E assim a levou para longe de mim sem perceber que ela não estava afim de conhecê-los. Fui recuperando a compostura diante da maneira que ela havia me deixado quando recebo no whatsapp uma mensagem dela dizendo para encontrar com ela na praça de alimentação, próximo ao estacionamento… não fiz muita questão de fazer cerimônia, somente devolvi a taça de champagne e andei até o local combinado.

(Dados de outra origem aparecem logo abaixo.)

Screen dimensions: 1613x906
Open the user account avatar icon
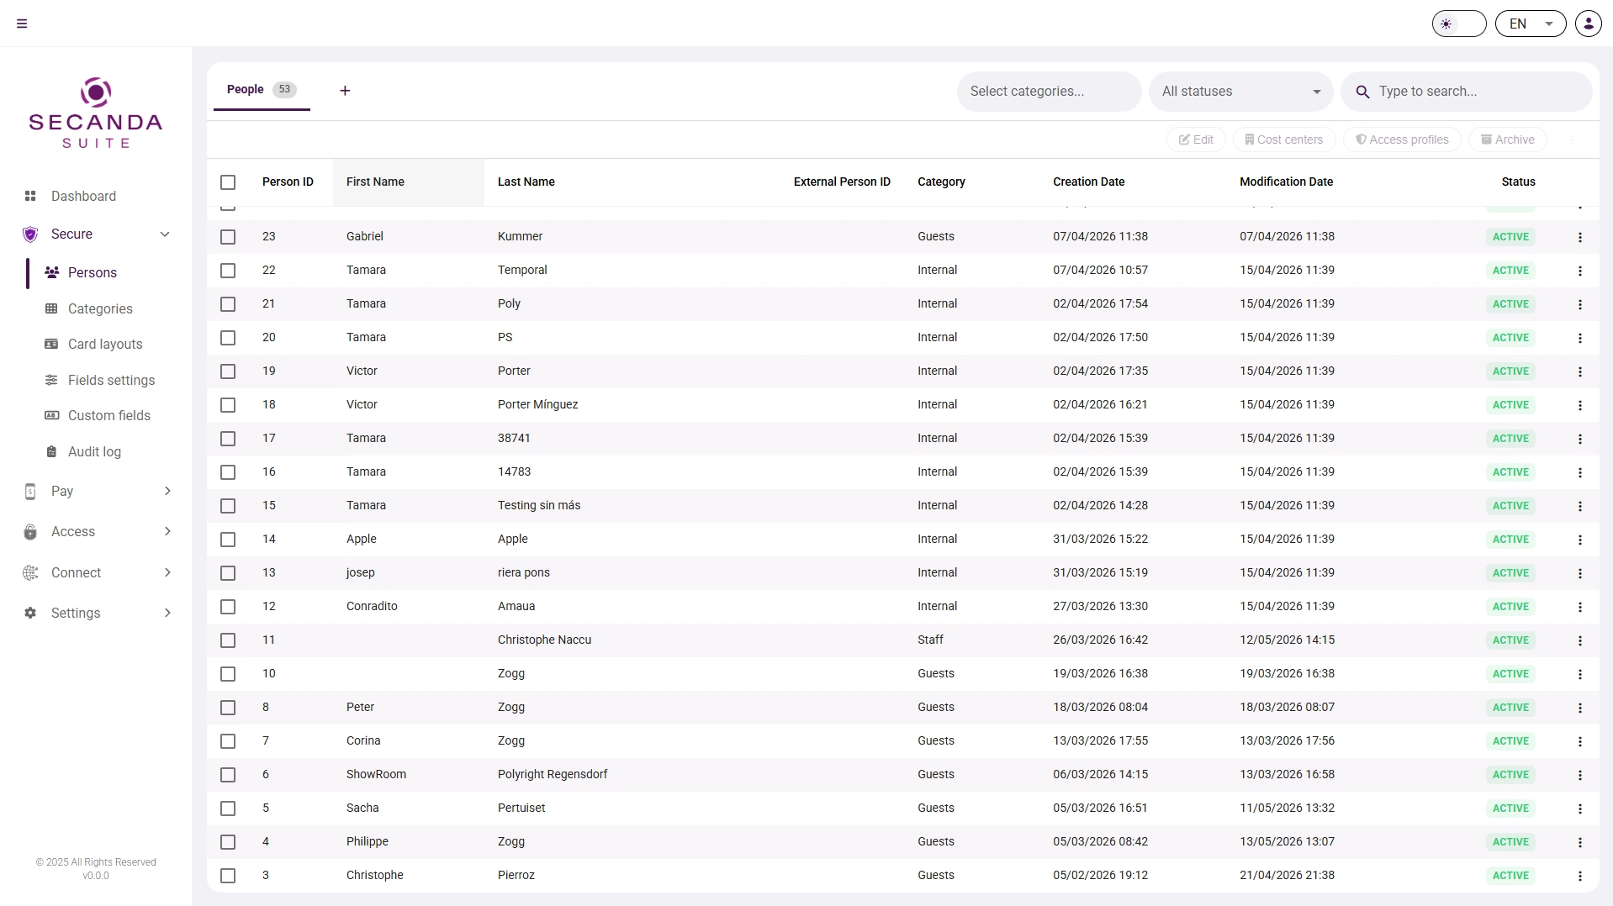pos(1588,24)
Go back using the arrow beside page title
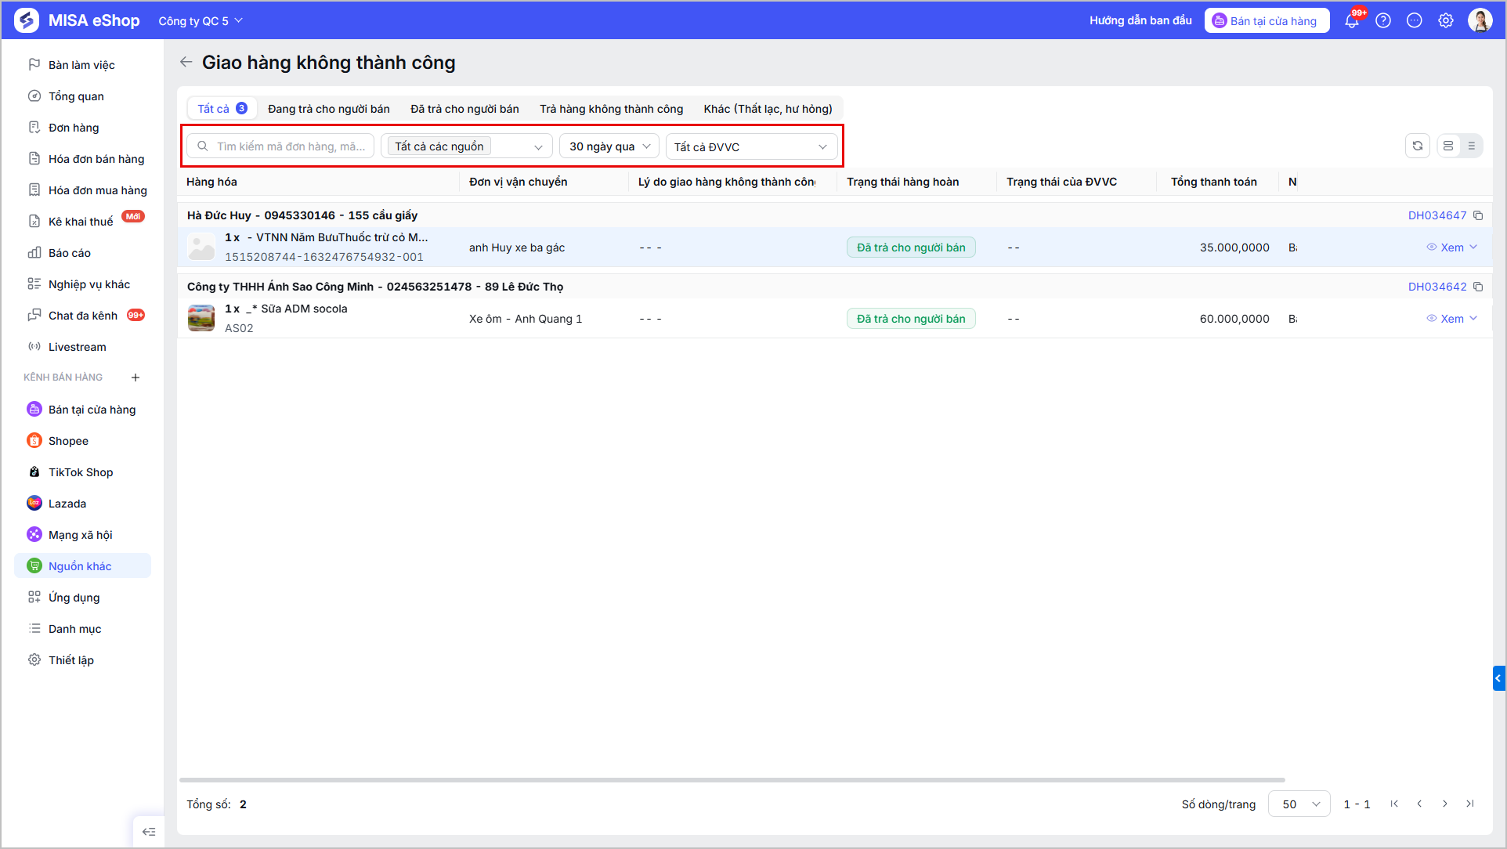 [x=186, y=62]
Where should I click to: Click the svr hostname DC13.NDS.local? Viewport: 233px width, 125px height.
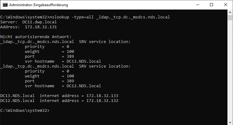[81, 61]
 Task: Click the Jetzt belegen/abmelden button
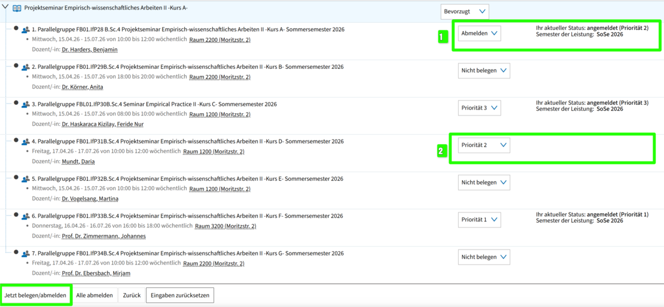(x=35, y=296)
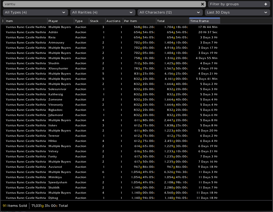273x212 pixels.
Task: Open the All Types dropdown
Action: tap(35, 12)
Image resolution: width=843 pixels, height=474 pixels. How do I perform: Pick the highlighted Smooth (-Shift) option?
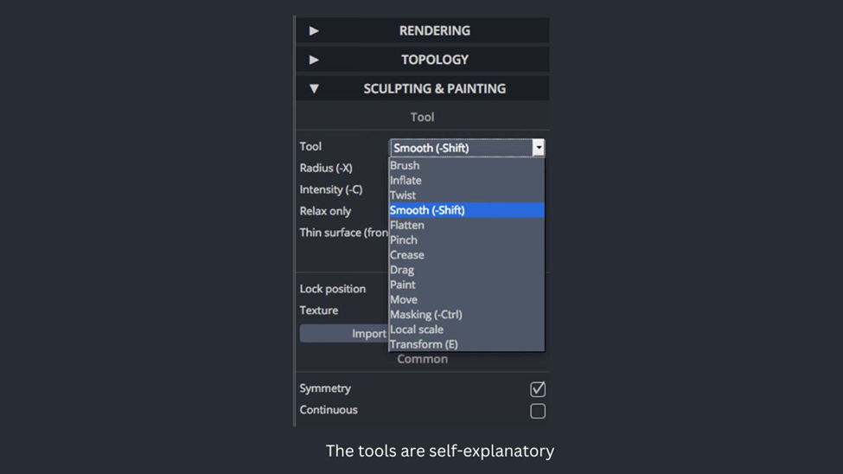point(467,210)
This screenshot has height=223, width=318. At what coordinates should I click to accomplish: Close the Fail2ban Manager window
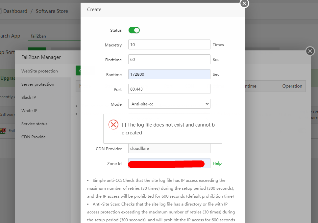point(310,51)
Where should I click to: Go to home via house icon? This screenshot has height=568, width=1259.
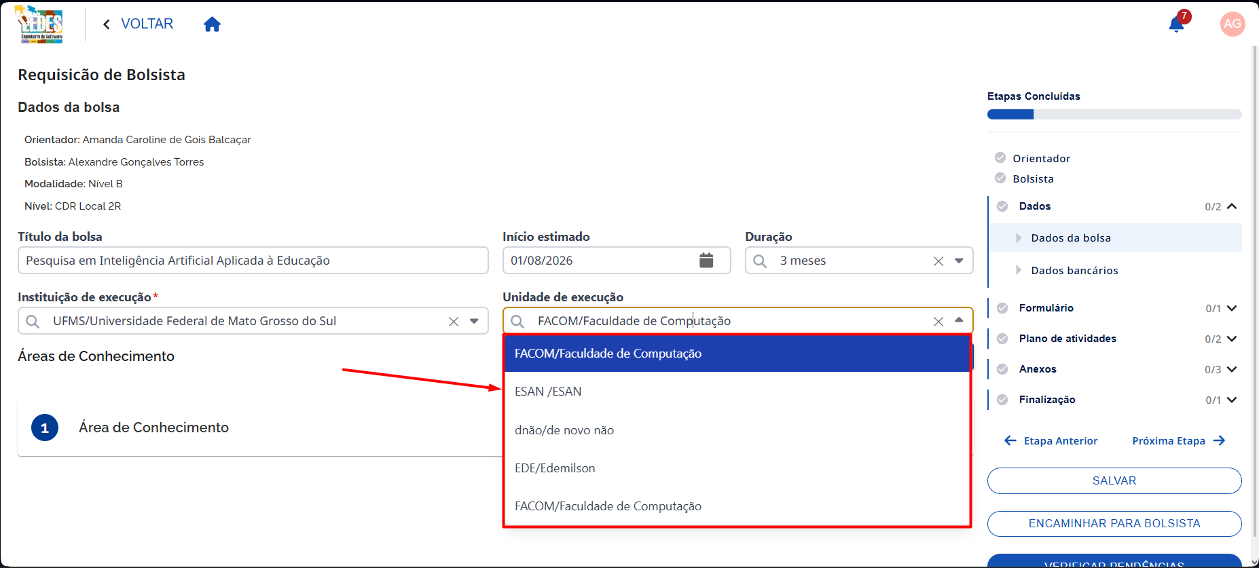pos(212,24)
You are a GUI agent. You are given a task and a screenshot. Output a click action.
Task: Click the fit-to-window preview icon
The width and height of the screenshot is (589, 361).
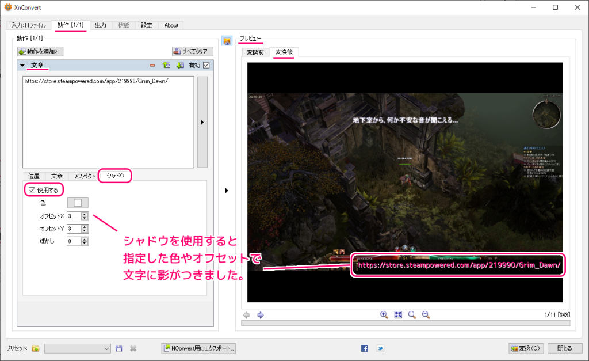click(x=398, y=315)
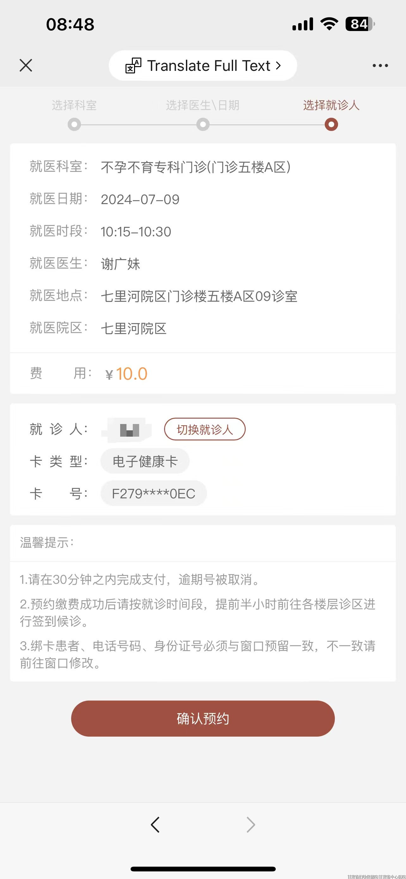Open the three-dot more options menu
Screen dimensions: 406x879
pyautogui.click(x=380, y=65)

Antes que me critique, saiba que eu conheci Isabel em uma das reuniões com a editora, naquela época eu não sabia que era casada e ela não fez questão de me contar. Somente começou a flertar comigo após eu sair da reunião. Continuamos aumentando o nível de provocação do flerte enquanto conversávamos na rua e depois, quando dei por mim, estava metendo nela, na mesa oval da suíte 34, motel belamor. Só fui saber seu nome depois que estávamos nos vestindo. A maneira como nos conhecemos foi um tanto quanto atípica, então demorou mais uns 4 encontros para que ela me contasse que seu marido era Wagner Tardis, escritor e sócio da editora da qual eu tenho contrato. Não foi como se a descoberta mudasse alguma coisa, o nosso tesão já estava muito consolidado para deixar esse "pequeno detalhe" atrapalhar.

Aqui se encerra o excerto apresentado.